Playing Austin's SXSW music festival is special enough, but canceling two of your gigs there because your guitarist got arrested and spent the night in jail? Extra credit for that one.
STRFKR — previously known as Starfucker, Starf**ker and, briefly, Pyramiddd — has already gotten substantial press for the band's electronically inclined indie-pop, occasional cross-dressing, and, uh, upwardly mobile name. So Ryan Biornstad's arrest, which resulted in "Free Ryan" and "Fuck the Pigs" signs being taped up next to the venue's cancellation notice, was all in a day's work for the wistfully provocative Portland, Ore., band.
So what exactly happened? "I don't really know," demurs frontman Josh Hodges, as though he hasn't been driving around in a van with the guy for the past three years.
"Well, I know, but I was inside while it was going down. It's not even that interesting. It's not like he was naked, masturbating in public."
Asked if that's what he'd initially assumed when he learned of his bandmate's arrest, Hodges chuckles. "I kind of wish that's what happened."
Instead, the guitarist was merely unloading equipment when a policeman told him to get out of the street. "Our van door only opens in one direction, and parking was crazy down there," says Hodges. "So Ryan was like, 'I can't, I have to load in for a show.' So the cop was like, 'I'm gonna give you a ticket.' And then this other cop pulled up and was like, 'Fuck that, we're arresting you.' And that's pretty much all there was to it."
A couple days later, the band's van broke down and had to be towed to their Houston gig.
Still, at least a few things have gone right on this tour, most notably the fact that more shows have sold out than not. Which isn't that surprising, given the growing enthusiasm for a band whose music Pitchfork described as "a combination of Chromeo and ELO."
STRFKR's newly released Reptilians album, which was helmed by Dandy Warhols producer Jacob Portrait, is a sunny dose of electro-pop with a decidedly moody lyrical undercurrent.
Since the band uses a sample of eternally bemused zen lecturer Alan Watts to open the song "Hungry Ghosts," I ask Hodges if maybe he shouldn't be listening to more Watts these days.
"I don't think it's really that depressing," says Hodges of his own Buddhist-influenced worldview. "It's true that this album especially is about death, but it's more about the end of the modern world. I don't think that's necessarily a bad thing."

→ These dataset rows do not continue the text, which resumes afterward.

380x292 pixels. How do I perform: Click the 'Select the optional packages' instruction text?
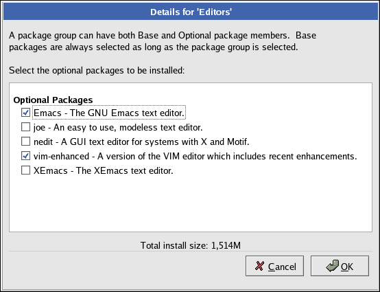click(97, 70)
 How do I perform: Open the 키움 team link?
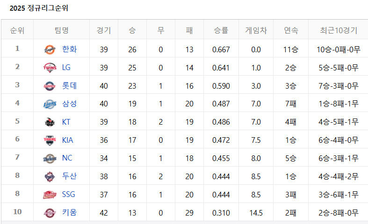(x=69, y=213)
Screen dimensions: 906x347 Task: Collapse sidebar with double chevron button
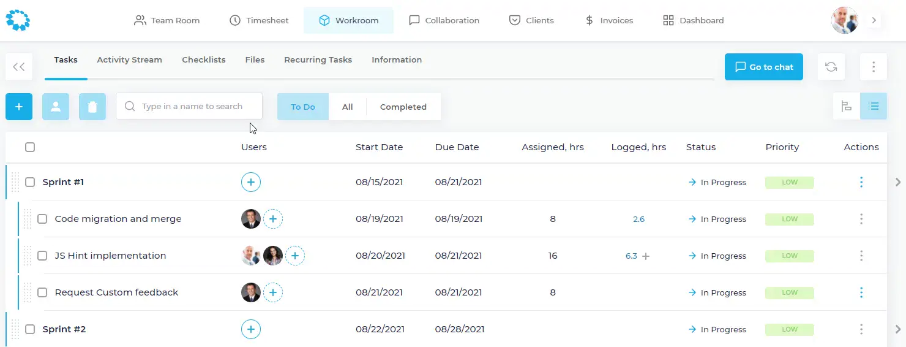pyautogui.click(x=19, y=67)
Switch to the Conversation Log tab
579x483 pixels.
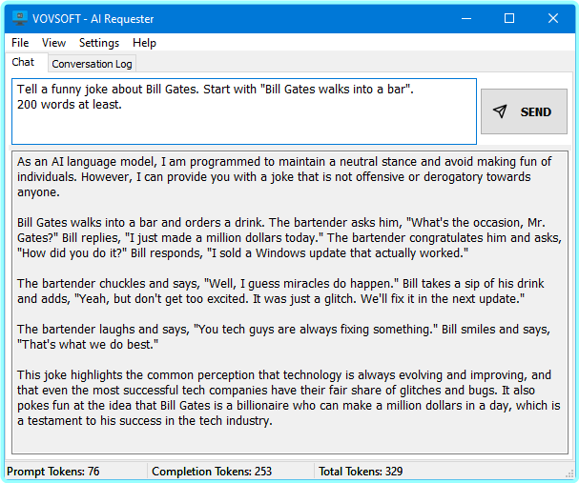click(92, 64)
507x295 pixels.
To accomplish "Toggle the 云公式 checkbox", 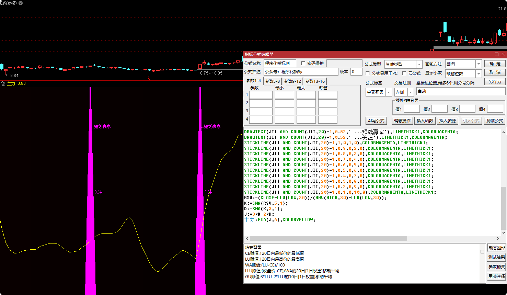I will point(404,73).
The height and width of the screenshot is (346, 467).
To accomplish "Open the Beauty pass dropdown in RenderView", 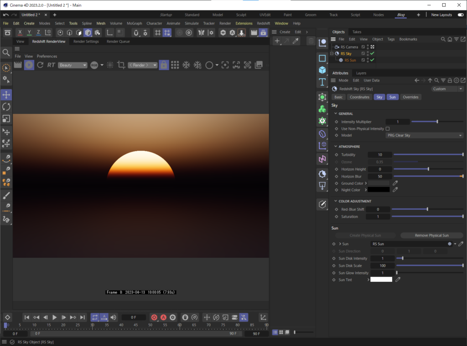I will (72, 65).

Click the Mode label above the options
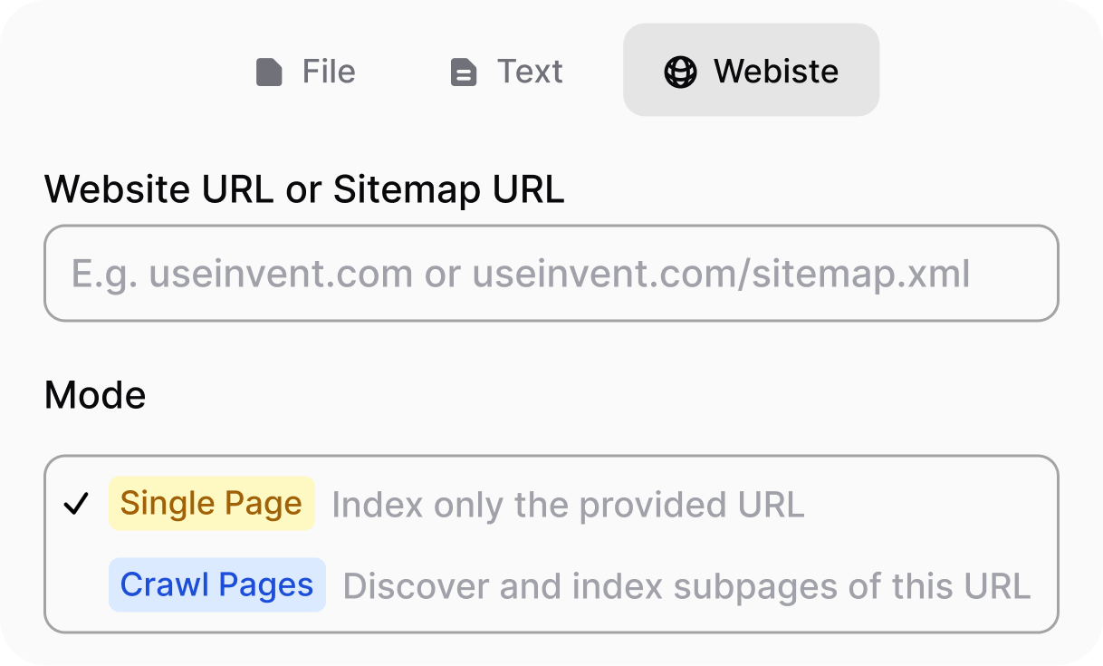tap(95, 395)
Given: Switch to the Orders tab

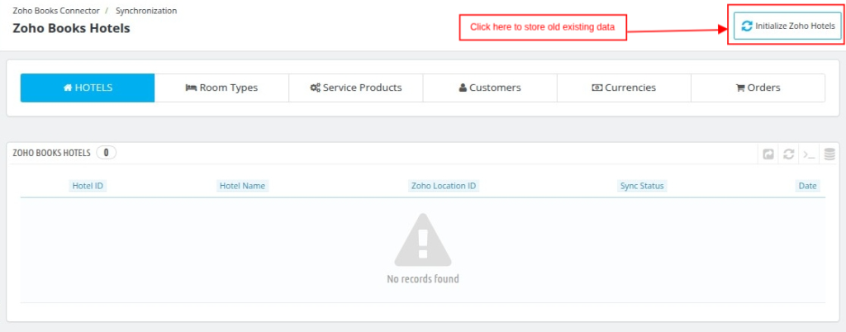Looking at the screenshot, I should coord(758,88).
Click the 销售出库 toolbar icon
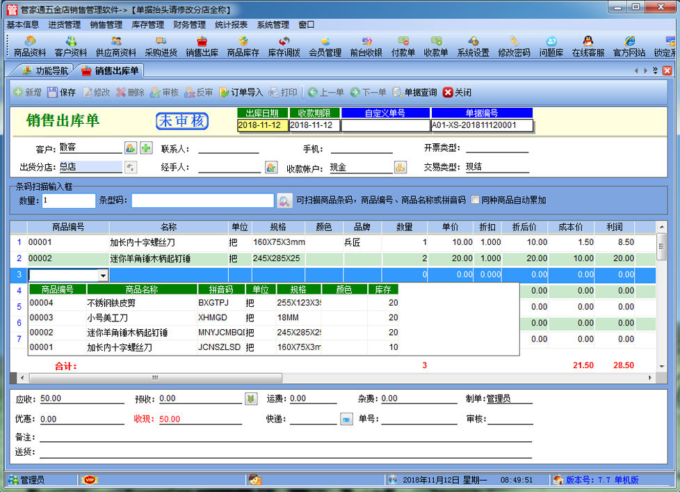680x492 pixels. (202, 47)
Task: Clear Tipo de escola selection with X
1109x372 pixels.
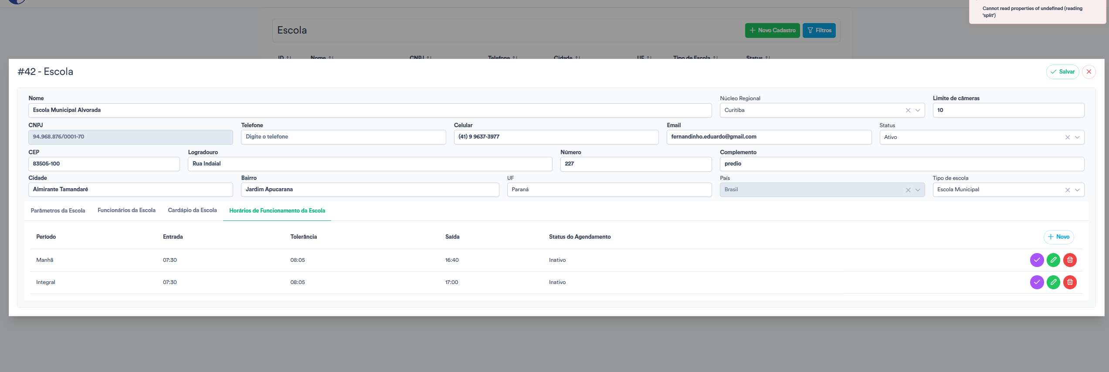Action: (1068, 190)
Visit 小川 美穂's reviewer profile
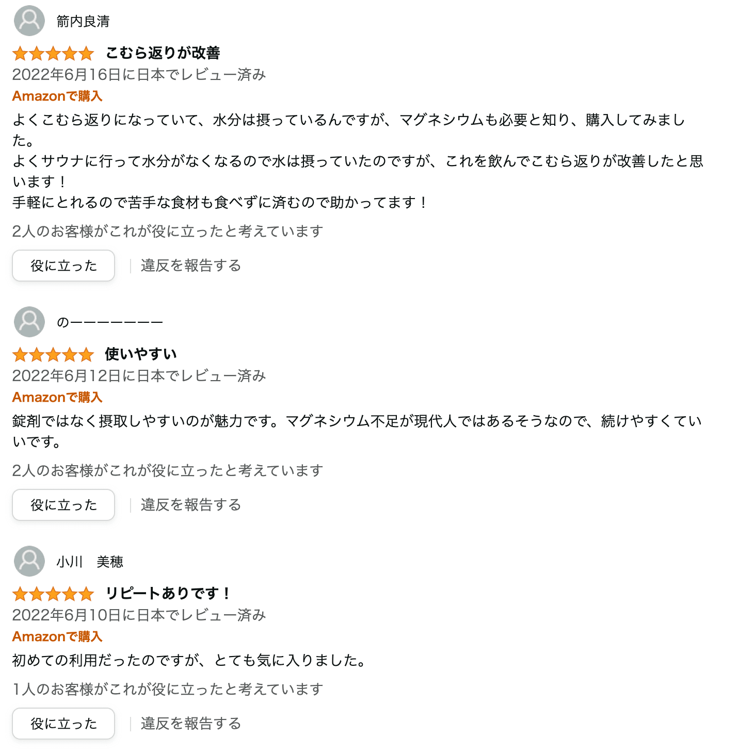 click(x=90, y=562)
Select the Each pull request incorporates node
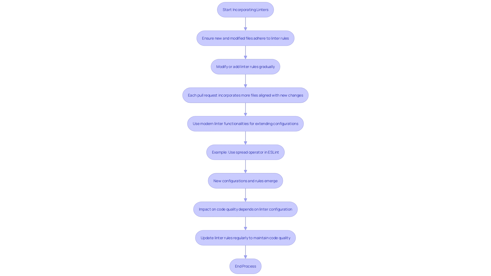This screenshot has width=491, height=276. (x=246, y=95)
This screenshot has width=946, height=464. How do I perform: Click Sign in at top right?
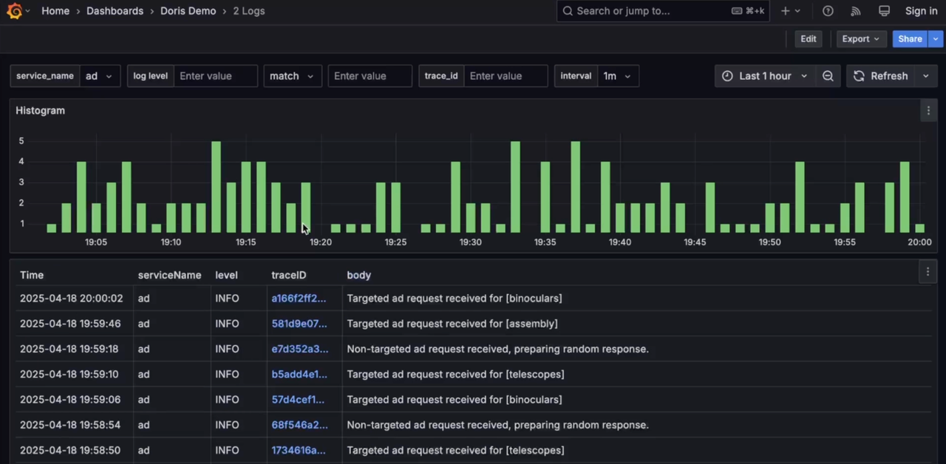(921, 10)
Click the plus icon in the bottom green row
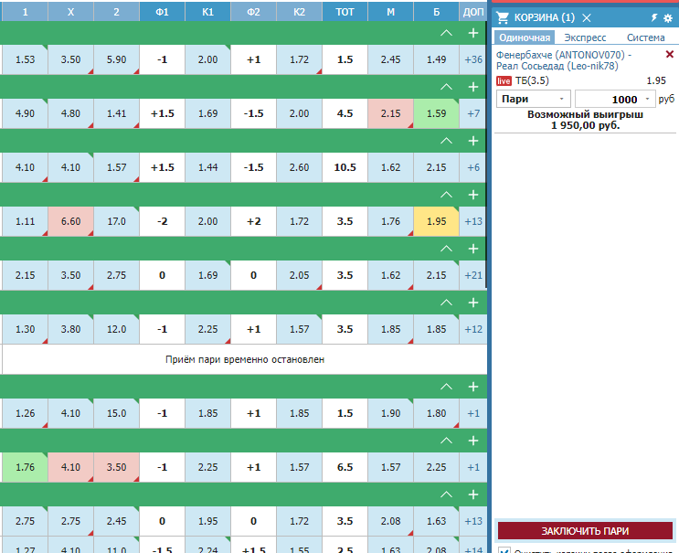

And while the late Elliott Smith was a big inspiration for Hodges, he says his main musical obsession these days is with hip-hop.
"I listen to a lot of mainstream gangsta rap like Gucci Mane and Waka Flocka Flame. These newer hip-hop beats are just really weird," he enthuses. "They'll be like 74 beats per minute, which is super-slow. Or they'll be double-time, like 140 or whatever. So there are a couple of songs on this album that have slower hip-hop beats as their foundation."
And while Hodges' wispy vocals are never going to be mistaken for gangsta rap, he did recently produce an online album of STRFKR mashups that feature snippets of Gucci Mane, De La Soul and Lil Jon — artists who've got pretty much nothing in common with each other, let alone with STRFKR.
"Yeah," agrees Hodges with a self-effacing laugh, "I don't see many musical connections there."